Solution in exercises/03_first_pipeline/solutions/2.8_RNAseq.nf. The following lines were added.

workflow {
  ...
  // Combine channels
  alignment_input = trimmomatic.out.trim_fq
    .combine(star_idx.out.index)
    .combine(gtf)

  alignment_input.view()

  // Mapping 
  star_alignment(alignment_input)
}

The following adjustments were made to the input declaration block of the star.nf module.

process star_alignment {
    ...
    input:
    // (trim_fq, IDX.out, gtf)
    tuple val(sample), path(reads), path(indexDir), path(gtf) 

    ...
}



This pipeline is still subject to optimizations which will be further elaborated in the next chapter.

Subworkflows#

The workflow keyword allows the definition of sub-workflow components that enclose the invocation of one or more processes and operators. Here we have created a sub-workflow for a hypothetical hisat aligner.

workflow hisat {
  hisat_index(arg1)
  hisat_alignment(arg1, arg2)
}

These sub-workflows allow us to use this workflow from within another workflow. The workflow that does not cary any name is considered to be the main workflow and will be executed implicitly. This is thus the entry point of the pipeline, however alternatively we can overwrite it by using the -entry parameter. The following code snippet defines two sub-workflows and one main workflow. If we would only be interested in the star alignment workflow, then we would use nextflow run pipeline.nf -entry star.

workflow star {
  take:
  arg1
  arg2
  arg3

  main:
  star_index(arg1, arg2)
  star_alignment(arg1, arg2, arg3)
}

workflow hisat2 {
  take:
  arg1
  arg2

  main:
  hisat_index(arg1)
  hisat_alignment(arg1, arg2)
}

workflow {
  star(arg1, arg2, arg3)
  hisat2(arg1, arg2)
}

Note

The take: declaration block defines the input channels of the sub-workflow, main: is the declaration block that contains the processes (functions) and is required in order to separate the inputs from the workflow body. These options are useful when the pipeline is growing with multiple entry-levels to keep a tidy overview.

Extra exercises#

Extend the workflow pipeline with a final note printed on completion of the workflow. Read more about workflow introspection here.

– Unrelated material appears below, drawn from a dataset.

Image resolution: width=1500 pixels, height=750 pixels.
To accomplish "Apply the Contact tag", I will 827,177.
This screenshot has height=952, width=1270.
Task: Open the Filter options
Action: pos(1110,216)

The solution is given in exercises/03_first_pipeline/solutions/ex.1_RNAseq.nf


Adapt the exercises/03_first_pipeline/solutions/ex.1_RNAseq.nf script so it uses Salmon as an aligner and quantifier. In our temporary solution the alignment with Star has been replaced with Salmon, it would be better to create a subworkflow so you can choose upon -entry to work with Star or Salmon.

The solution is given in exercises/03_first_pipeline/solutions/ex.2_RNAseq.nf.


Write a Nextflow script for a tool that you use in your research. Use the same approach with parameters, channels, process in a module, and a workflow.

If you are stuck, don’t hesitate to ask for help!